Dr. Russo first noticed a tendency for Greater Mouse-eared Bats to crow a few years ago when he was collecting bats on mist nets to study ecology. The noise hit him in a manner similar to the sound of wasps inhabiting the region of Southern Italy where he worked. It wondered if the bat sounds were a form of mimicry that helped the practitioner drive away from becoming a predator.

To test this idea, he and Federico II’s colleague Leonardo Ansilott first recorded a humming sound of a bat that was made when it was handled. Then, after wearing proper protective clothing, they embarked on a more dangerous task than recording the buzzing that took place. collect, 4 types of Hymenoptera: European paper wasp; Bombus terrestris; European hornet; and domestic honey bee. Computer analysis reveals that Hymenoptera and Hymenoptera bats are certainly similar.

For the next part of their experiment, Dr. Russo and Dr. Ansilott recruited services for 16 captive owls (8 barns and 8 tans). Both of these species are known to hunt bats.

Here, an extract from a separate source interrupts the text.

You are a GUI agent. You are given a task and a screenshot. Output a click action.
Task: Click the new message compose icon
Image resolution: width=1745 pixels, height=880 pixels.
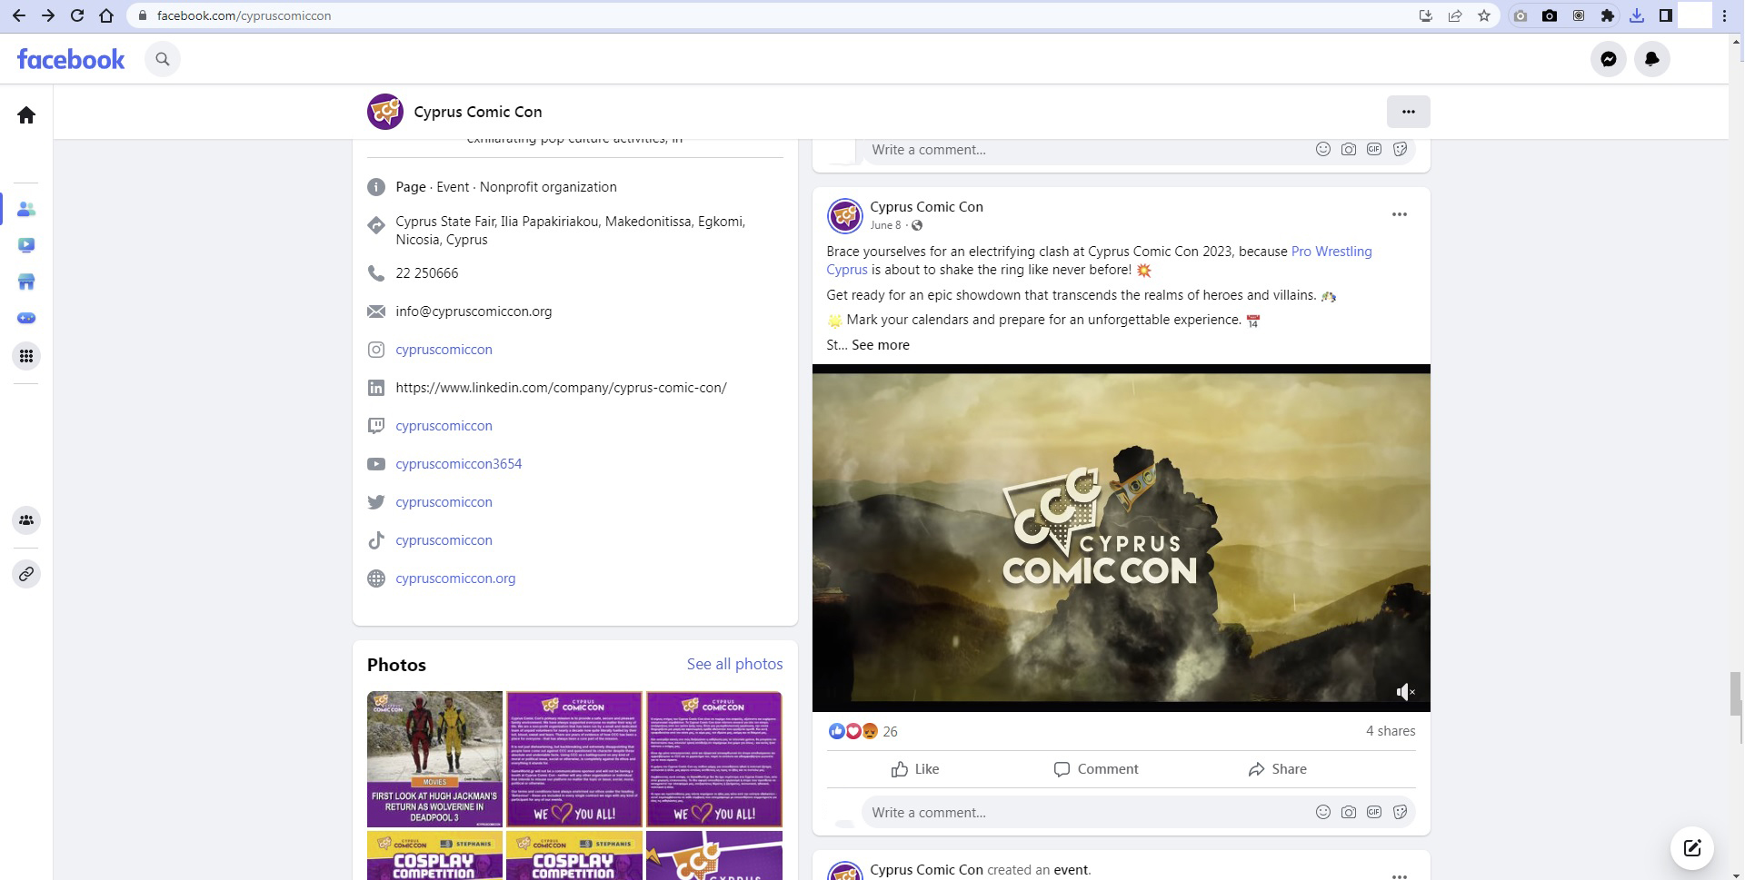coord(1691,848)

Researchers placed the owls one at a time in an enclosure with a branch to stop and two boxes with holes. The box resembled a hollow tree like an owl searching for food in the wild. They placed a speaker in one of the boxes, and after the bird settled, they broadcast an uninterrupted bat sound for 5 seconds and the same amount of insect sound three times in a row for each noise. As a control, they also broadcast some non-booon sounds made by bats.

During the broadcast (occurring in random order) and for the next 5 minutes, they took a video of the owl. The video was then analyzed by an independent observer without the benefit of the soundtrack. The result was clear. When I heard both the bat bark and the wasp bark, the owl moved as far as possible from the speaker. In contrast, they were approaching when they heard the sound of bats without a humming sound.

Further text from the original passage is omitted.